He said his group is tracking more than 30 vendors of commercial spyware “with varying levels of sophistication and public exposure” selling surveillance technology to state-sponsored organizations.
Last December, his group uncovered evidence that NSO Group’s technology could install spyware on phones by sending an iMessage to a target, even if the target did not click on a link.
“Short of not using a device, there is no way to prevent exploitation by a zero-click exploit; it’s a weapon against which there is no defence,” Mr. Huntley said.
“Based on our research and findings, we assessed this to be one of the most technically sophisticated exploits we had ever seen.”
Other victims of NSO spyware have reportedly included nine U.S. diplomats and officials, and a number of independent activists – including the Saudi journalist Jamal Khashoggi, who was killed at Saudi Arabia’s consulate in Istanbul in 2018.
Ms. Kanimba told the committee that she still does not feel safe, since her phone could be reinfected without her knowledge.
Her father, Paul Rusesabagina, gained fame from the Hollywood film Hotel Rwanda, which told the story of how he rescued more than 1,200 people during the Rwandan genocide in 1994 when he was a hotel manager in the capital, Kigali.
Later he became an outspoken critic of Rwandan President Paul Kagame. In 2020, he was lured onto a chartered airplane in Dubai and illegally flown to Kigali, where he was sentenced to 25 years in prison on terrorism charges. Independent legal experts said his trial was unfair, and the United States considers him a victim of wrongful detention.

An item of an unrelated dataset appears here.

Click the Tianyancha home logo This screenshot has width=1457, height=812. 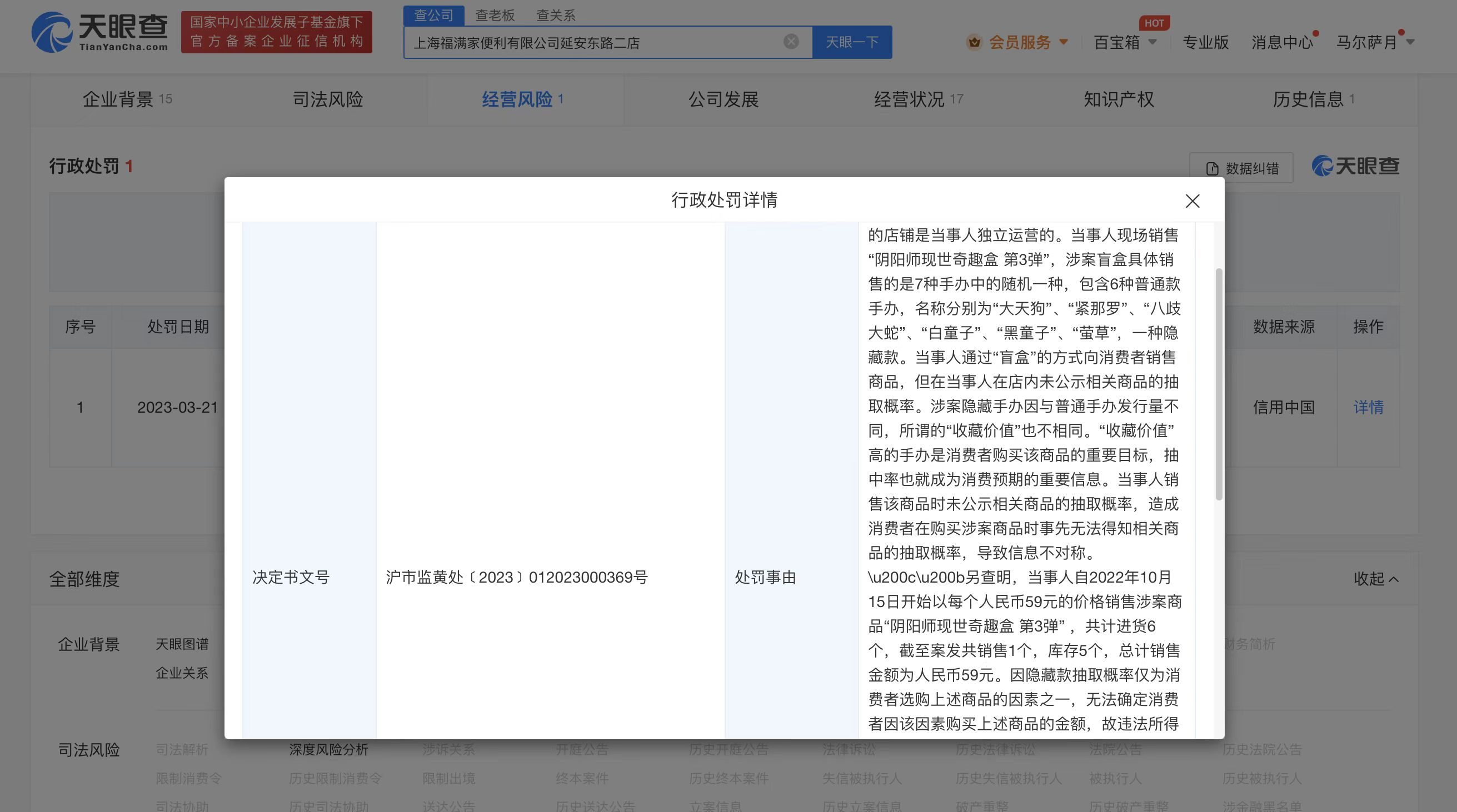[x=101, y=32]
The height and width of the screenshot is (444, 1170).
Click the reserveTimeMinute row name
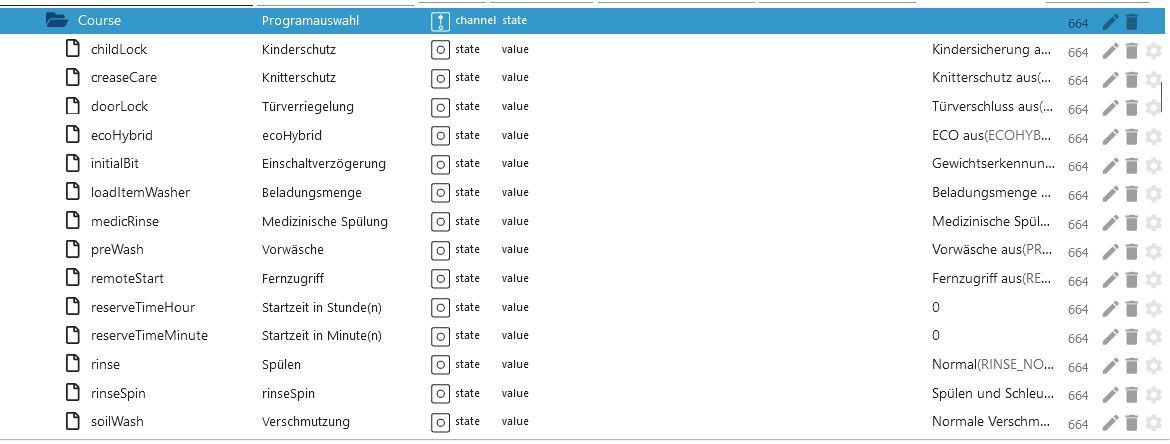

Rwanda’s use of spyware allowed it to “always stay a step ahead” of the family’s efforts to fight her father’s imprisonment, Ms. Kanimba said.
She said she has lost all sense of personal security in her private actions and surroundings. “The fact that the same government that tortured my father, that is holding him hostage and has been trying to silence him for all these years, now also has access to my private messages and my conversations and my location – it is very, very scary.”
Members of the congressional committee said her testimony was powerful and troubling. Some said the United States should suspend the US$145-million in annual aid that it provides to Rwanda.
“Much of what we know about mercenary spyware abuses come from brave victims stepping forward, despite the risks,” Mr. Scott-Railton said in his testimony. “We owe them a great debt.”